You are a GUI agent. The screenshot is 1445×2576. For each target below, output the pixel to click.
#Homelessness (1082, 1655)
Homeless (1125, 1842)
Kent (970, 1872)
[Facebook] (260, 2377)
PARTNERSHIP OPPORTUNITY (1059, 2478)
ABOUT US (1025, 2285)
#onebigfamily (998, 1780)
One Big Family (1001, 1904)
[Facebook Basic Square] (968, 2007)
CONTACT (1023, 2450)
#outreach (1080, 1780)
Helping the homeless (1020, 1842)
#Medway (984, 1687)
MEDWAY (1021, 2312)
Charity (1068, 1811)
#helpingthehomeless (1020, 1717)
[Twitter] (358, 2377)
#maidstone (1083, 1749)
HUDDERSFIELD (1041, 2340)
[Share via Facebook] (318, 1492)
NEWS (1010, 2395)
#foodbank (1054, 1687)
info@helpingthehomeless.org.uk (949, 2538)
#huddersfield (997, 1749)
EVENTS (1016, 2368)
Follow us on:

● **Problem to solve**: Whenever a line in the records contains the word "Facebook", copy that line.

● **Solution to this task**:
[Facebook] (260, 2377)
[Facebook Basic Square] (968, 2007)
[Share via Facebook] (318, 1492)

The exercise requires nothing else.